Sunday, July 19, 2009

Train in Vain (aka - To Daven or Not to Daven)

The great minyan trainI had yet another great experience on the Messilat Yesharim Train minyan. The train goes from Yerushalayim, to Beit Shemesh, to Ramla and Lod, and finally to Tel Aviv. The Shacharit minyan starts at Beit Shemesh. The minyan takes place in the last car on the train and sometimes when we get on the car there are "not-yet davening Yerushalmis" sitting in the minyan train car. The apparent policy of the minyan is to live and let live. We don't bother them and we hope that they won't bother us. Usually, these few individuals decide to leave the car and find another seat. Since there are plenty of available seats, I don't feel too bad that they have to move.

However, this week I came on the train and found twelve rowdy teenagers sitting in the minyan car! All of the minyanites exchanged nervous glances and wondered how this situation was going to resolve itself. What made the situation more difficult was that the teenagers were sitting in the middle of the car and forced the minyan to take place around them. Now you don't have to be a High School teacher to know that trying to move a bunch of teenagers is more dangerous than shakin' a stick in a rattlesnake nest. Nevertheless, we all put on our tallit and tefillin and began to daven.

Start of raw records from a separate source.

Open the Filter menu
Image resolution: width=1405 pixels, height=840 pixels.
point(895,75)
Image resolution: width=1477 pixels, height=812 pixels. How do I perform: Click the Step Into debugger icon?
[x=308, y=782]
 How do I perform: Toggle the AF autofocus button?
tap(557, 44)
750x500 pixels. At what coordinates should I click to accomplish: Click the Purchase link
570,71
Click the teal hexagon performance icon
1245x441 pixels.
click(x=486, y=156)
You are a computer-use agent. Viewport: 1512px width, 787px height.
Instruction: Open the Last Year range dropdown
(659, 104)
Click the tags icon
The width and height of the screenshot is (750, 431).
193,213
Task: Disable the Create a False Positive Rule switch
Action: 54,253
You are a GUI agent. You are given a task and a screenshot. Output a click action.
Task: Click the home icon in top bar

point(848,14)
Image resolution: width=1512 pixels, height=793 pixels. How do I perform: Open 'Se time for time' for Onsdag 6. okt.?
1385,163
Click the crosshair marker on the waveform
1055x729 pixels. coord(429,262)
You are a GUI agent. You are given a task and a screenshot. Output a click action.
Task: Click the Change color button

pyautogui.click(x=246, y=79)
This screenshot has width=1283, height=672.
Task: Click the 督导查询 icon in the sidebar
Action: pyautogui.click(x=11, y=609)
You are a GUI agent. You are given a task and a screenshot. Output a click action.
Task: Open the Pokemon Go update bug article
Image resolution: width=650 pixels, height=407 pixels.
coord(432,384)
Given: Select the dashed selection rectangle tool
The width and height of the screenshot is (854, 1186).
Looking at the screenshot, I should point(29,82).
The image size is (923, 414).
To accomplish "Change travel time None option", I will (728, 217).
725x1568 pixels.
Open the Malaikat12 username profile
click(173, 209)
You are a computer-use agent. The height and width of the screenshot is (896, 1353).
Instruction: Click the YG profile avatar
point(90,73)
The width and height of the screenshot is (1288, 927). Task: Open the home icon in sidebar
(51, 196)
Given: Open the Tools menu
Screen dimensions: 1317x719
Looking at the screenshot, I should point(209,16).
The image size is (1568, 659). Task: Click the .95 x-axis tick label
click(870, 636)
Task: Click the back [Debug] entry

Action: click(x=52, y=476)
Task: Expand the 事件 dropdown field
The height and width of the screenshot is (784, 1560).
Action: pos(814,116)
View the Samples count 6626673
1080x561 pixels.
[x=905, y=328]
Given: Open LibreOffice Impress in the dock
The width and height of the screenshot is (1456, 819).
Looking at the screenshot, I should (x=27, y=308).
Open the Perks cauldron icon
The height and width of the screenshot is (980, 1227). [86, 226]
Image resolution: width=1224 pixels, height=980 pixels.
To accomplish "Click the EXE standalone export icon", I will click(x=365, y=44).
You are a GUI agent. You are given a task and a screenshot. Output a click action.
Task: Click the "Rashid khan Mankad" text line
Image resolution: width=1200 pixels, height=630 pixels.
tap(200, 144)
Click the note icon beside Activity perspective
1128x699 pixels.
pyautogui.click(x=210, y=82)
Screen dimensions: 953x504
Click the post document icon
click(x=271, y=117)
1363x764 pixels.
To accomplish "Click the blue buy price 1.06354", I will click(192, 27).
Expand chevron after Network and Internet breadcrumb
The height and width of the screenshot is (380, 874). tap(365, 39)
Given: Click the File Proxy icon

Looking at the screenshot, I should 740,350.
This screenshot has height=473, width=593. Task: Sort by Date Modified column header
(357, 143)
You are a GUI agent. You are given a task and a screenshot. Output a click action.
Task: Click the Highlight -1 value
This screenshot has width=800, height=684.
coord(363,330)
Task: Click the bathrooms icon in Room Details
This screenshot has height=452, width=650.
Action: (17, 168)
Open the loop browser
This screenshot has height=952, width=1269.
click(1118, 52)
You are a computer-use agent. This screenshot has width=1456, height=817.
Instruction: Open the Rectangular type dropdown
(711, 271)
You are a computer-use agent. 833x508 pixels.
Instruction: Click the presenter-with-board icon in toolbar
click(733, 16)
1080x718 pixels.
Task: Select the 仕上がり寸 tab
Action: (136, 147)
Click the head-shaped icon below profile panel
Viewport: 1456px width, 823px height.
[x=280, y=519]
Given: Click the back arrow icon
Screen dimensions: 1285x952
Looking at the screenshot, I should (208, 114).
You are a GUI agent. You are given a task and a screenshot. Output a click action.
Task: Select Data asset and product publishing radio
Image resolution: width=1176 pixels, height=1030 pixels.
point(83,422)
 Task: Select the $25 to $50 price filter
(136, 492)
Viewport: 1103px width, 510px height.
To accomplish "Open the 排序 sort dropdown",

And then a miracle happened. I don't want to be overdramatic (or over-Chassidic) but I would call twelve teenagers who are sitting in the middle of an impromptu Shacharit minyan on a train and manage to whisper for 30 minutes - a flat out miracle worthy of saying Hallel. Now saying Hallel is wonderful and uplifting, but this story gets better. Two of these pintele yids heard their neshamot crying out to do a mitzvah and responded. It was as if the Ba'al Shem Tov himself came onto the train and inspired two of these teenage boys to lay tefillin and daven Shacharit. The Tikkun Olam in the train was overwhelming. As we exited the train to go to work, the Messilat Yesharim regulars had a spark in their eyes. They looked at each other and confirmed that they had been part of something special.


  1. What a zchus(t) to be a part of that!

  2. This year I became a regular on the Be'er Sheva-Tel Aviv line. I've never been particularly religious but I bought a tallit and tefillin and joined the minyan car. When my (more secular) friends ask me, "Haven't you gotten that out of your system yet?" I answer, "If you knew who was driving the train you'd be praying too."
    I don't think most of them really get the double entendre.

  3. Great response! However, I must say, that I have been quite impressed with the competence of the Israeli Transit employees that I have met.